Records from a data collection

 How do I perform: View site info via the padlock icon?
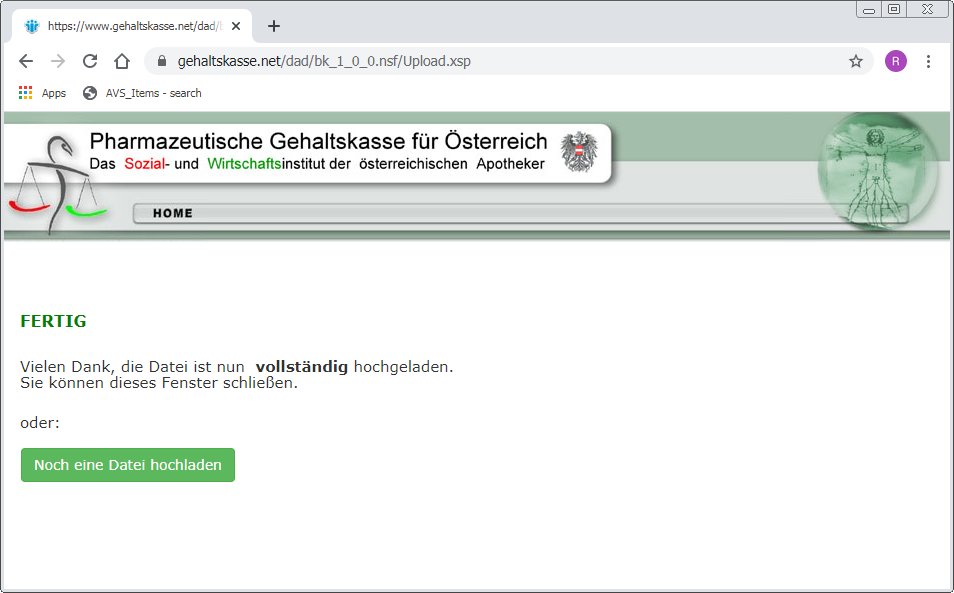pyautogui.click(x=161, y=61)
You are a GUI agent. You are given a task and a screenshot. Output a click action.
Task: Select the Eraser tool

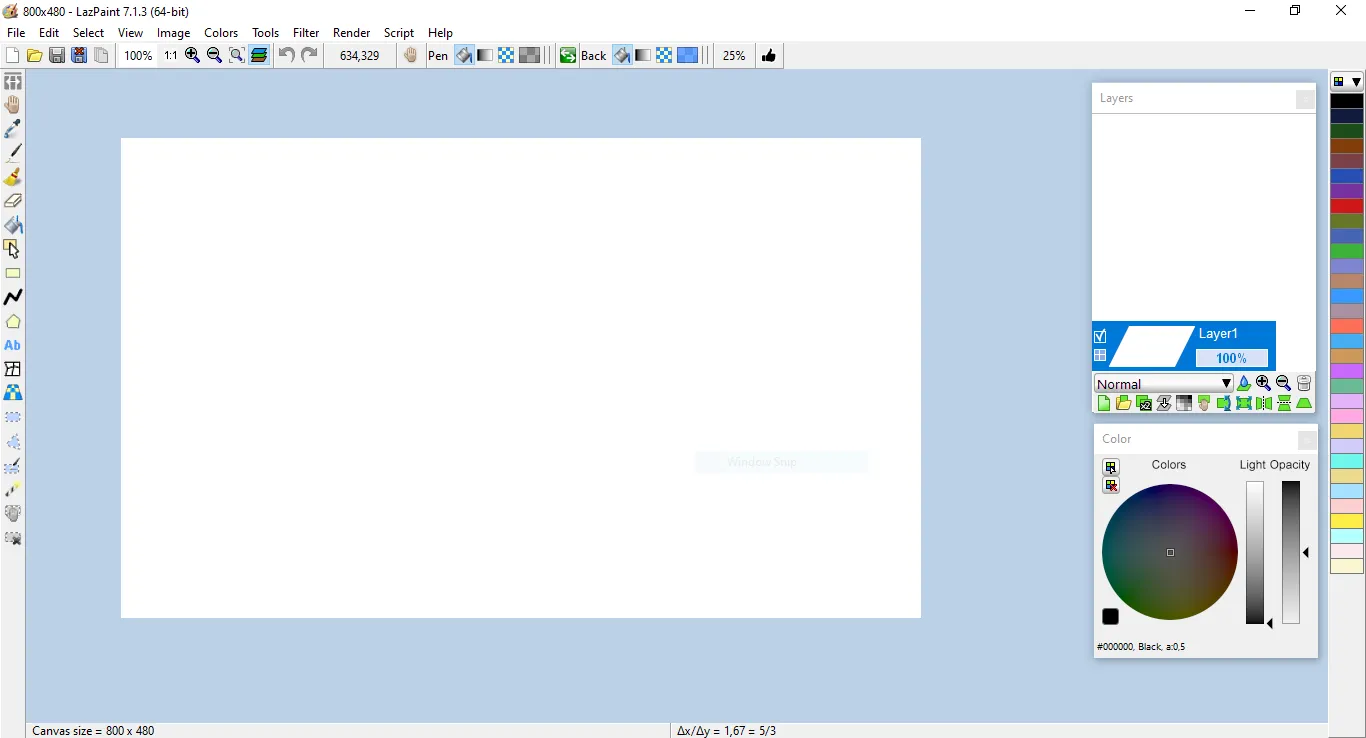(x=13, y=201)
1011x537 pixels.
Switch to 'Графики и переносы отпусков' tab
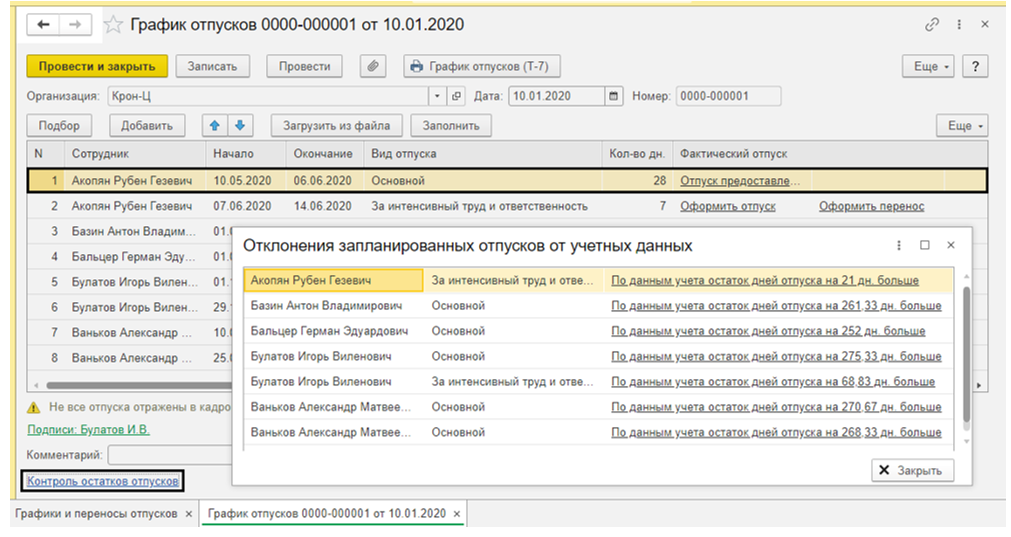pos(94,513)
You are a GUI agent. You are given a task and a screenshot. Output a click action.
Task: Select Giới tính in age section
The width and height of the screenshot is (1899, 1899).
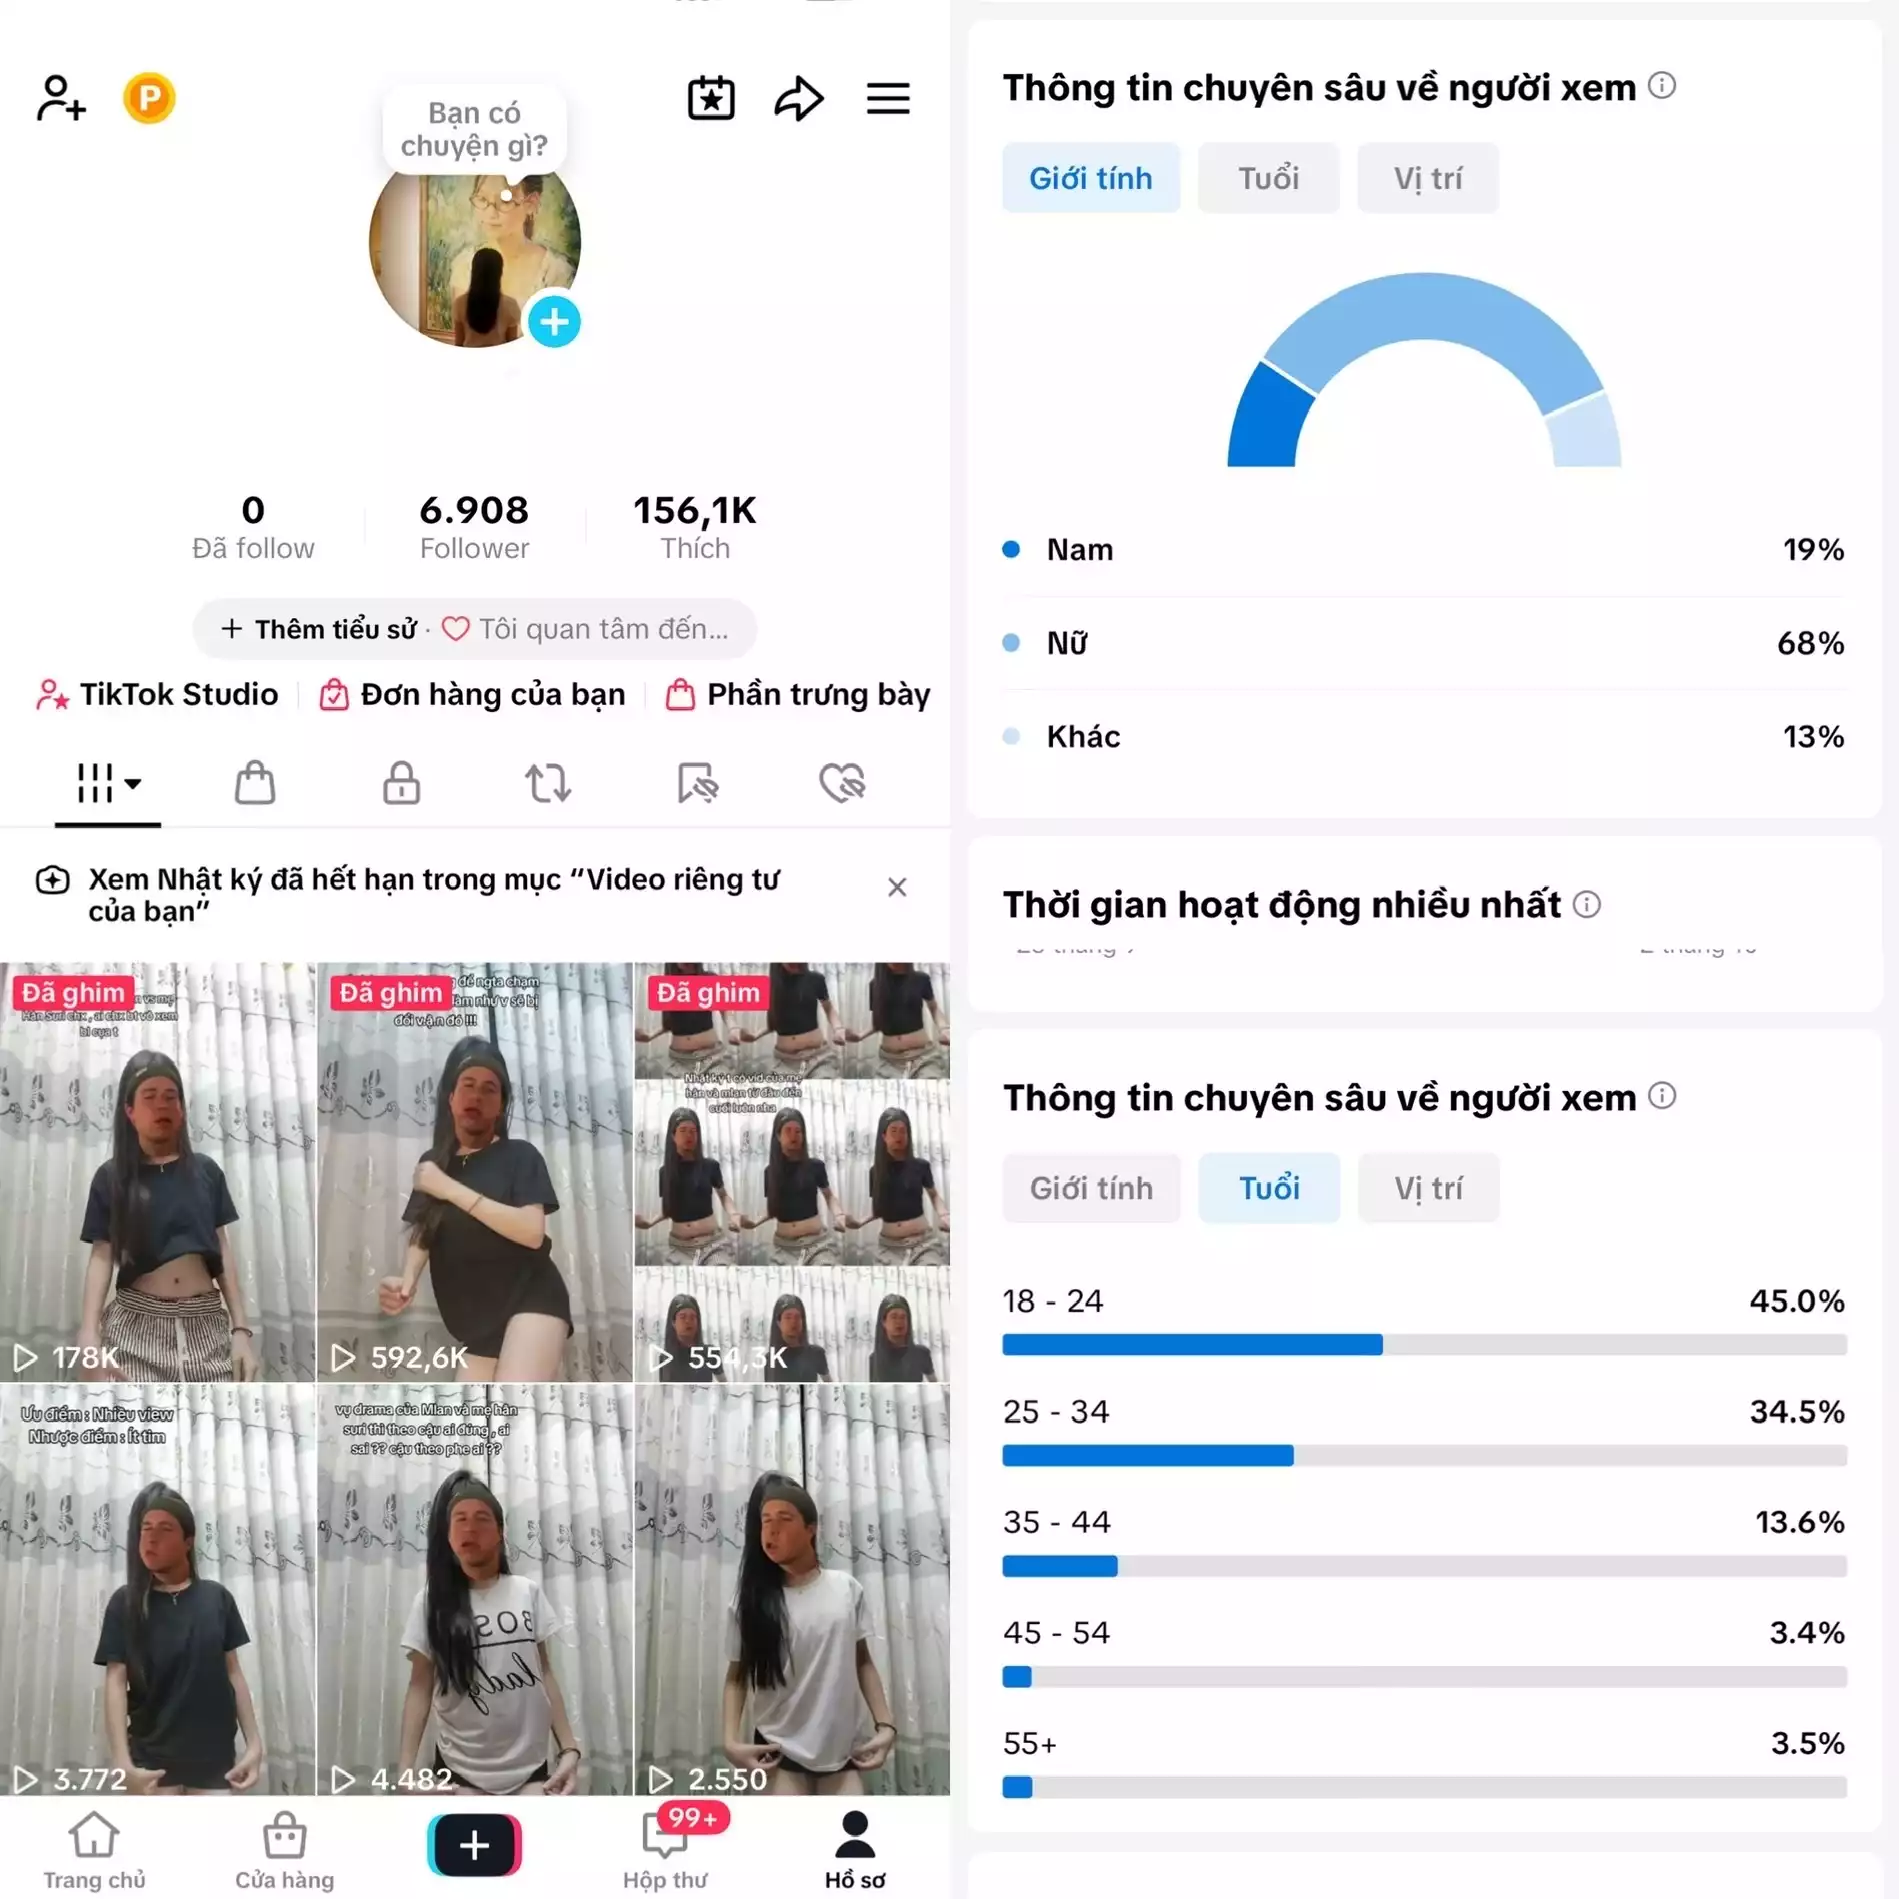coord(1091,1188)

■ **INSTRUCTIONS FOR THE TASK**
Please write out the lines above exactly, from the one that contains "Switch to 'Графики и переносы отпусков' tab" through the final line, and include none of the pictures.

■ **RESPONSE BOX**
Switch to 'Графики и переносы отпусков' tab
pos(94,513)
You are a GUI agent. You are given a task and a screenshot. Output a click action.
Task: Select Giới tính in age section
The width and height of the screenshot is (1899, 1899).
coord(1091,1188)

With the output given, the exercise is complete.